Please mark each statement yes or no according to the post below on ECS networking and load balancer configuration, quoting the words of the post that settle it. 1. The example ECS service sets its desired count to 2. 2. The enable_dns_hostnames argument defaults to true. 3. The cidr_block argument is optional when defining a VPC.

Reading passage:
· · · ·
Part 2: Networking and Load Balancer Configuration (scaling an app using AWS's ECS - with tf)

Feb 1

Optimised highways to enable good traffic for cars.

To better context, look at Part 1 here if you haven't already.

This particular blog is a continuation of the understanding on how one can containarize, and scale an app using AWS's ECR and ECS. This particular piece focuses on the networking side of the app being deployed. A good example is, in many cases we have a staging, and production "environment"s. Each of the staging and production urls are behind the scenes actual IP addresses. This blog will attempt to demisfy how these IPs comeabout and how one can define certain resources within AWS that enable accesibility for the app instances running in production and or staging.

Particularly for a given ecs_service, we will focus on understanding the network_configuration and load_balancer arguments, as defined below in a example;

resource "aws_ecs_service" "demo-ecs-servicee" {
  name = "demo-ecs-service"
  cluster = aws_ecs_cluster.demo-ecs-cluster.id
  task_definition = aws_ecs_task_definition.demo-task-definition.arn
  launch_type = "FARGATE"
  desired_count = 2

  network_configuration {
     subnets = ["subnet-004456cbfe1000201u1"]
     assign_public_ip = true
     security_groups = [aws_security_group.demo-ecs-sg.id]
  }
  load_balancer {
     target_group_arn = aws_alb_target_group.demo-ecs-tg.arn
     container_name = "name-of-container"
     container_port = 3000
  }
}

Network Configuration

Starting with the network_configuration argument, this contains what subnet this particular service is running in. A subnet is defined within a Virtual Private Network, aka VPC

VPC

VPC is the overall encompassing resource, fully managed by AWS. VPC is definied within aws region, and then availablility zones, each zone containing a subnet. Below is a terraform definition for a vpc resource:

resource "aws_vpc" "demo-vpc" {
  cidr_block = "10.0.0.0/16"
  enable_dns_hostnames = true
}

The cidr_block argument is required for a VPC definition, CIDR helps to define the range of IPv4 (or IPv6) addresses we will be using within this VPC. The enable_dns_hostnames has a default value of false, we must set this to true to allow Route53 to do its magic.
· · · ·
Records from a pointing dataset:
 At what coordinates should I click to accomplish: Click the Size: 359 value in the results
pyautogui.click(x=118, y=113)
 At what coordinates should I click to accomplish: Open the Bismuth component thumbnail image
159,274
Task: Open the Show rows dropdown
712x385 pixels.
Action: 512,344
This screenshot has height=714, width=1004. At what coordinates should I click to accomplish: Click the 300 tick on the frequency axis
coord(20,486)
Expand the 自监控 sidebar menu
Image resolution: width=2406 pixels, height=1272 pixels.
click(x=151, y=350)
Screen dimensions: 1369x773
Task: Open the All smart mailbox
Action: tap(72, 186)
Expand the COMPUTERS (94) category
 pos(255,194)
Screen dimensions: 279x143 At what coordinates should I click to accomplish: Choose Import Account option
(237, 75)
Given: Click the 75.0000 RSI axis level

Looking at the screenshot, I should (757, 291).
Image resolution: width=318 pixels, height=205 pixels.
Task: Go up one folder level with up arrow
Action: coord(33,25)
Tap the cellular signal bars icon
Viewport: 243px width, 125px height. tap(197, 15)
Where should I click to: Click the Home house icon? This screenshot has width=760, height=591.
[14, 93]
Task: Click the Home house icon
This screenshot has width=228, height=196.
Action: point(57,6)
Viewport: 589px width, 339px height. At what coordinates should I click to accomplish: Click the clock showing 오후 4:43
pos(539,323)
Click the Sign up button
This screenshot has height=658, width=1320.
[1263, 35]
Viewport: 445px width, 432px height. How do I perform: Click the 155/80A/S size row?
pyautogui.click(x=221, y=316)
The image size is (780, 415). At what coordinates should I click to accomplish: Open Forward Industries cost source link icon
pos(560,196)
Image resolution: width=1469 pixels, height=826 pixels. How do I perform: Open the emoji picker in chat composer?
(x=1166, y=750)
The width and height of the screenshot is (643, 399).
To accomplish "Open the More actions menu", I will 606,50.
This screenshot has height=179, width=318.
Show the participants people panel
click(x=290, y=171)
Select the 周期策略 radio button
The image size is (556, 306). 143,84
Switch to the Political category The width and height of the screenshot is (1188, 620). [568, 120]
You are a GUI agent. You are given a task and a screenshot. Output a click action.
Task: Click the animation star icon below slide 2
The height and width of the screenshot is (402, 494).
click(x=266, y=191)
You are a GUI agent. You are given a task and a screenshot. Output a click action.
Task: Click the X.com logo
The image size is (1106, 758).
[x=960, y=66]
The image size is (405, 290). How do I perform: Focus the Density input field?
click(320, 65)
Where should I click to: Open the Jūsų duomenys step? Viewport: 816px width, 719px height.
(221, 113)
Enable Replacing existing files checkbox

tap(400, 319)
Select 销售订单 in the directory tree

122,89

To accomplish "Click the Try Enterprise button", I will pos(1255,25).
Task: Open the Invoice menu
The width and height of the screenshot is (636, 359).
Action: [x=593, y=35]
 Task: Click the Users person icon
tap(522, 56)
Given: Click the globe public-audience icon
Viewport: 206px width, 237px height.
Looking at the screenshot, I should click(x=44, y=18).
· · · ·
Complete output:
1. Yes: "desired_count = 2"
2. No: "The enable_dns_hostnames has a default value of false"
3. No: "The cidr_block argument is required for a VPC definition"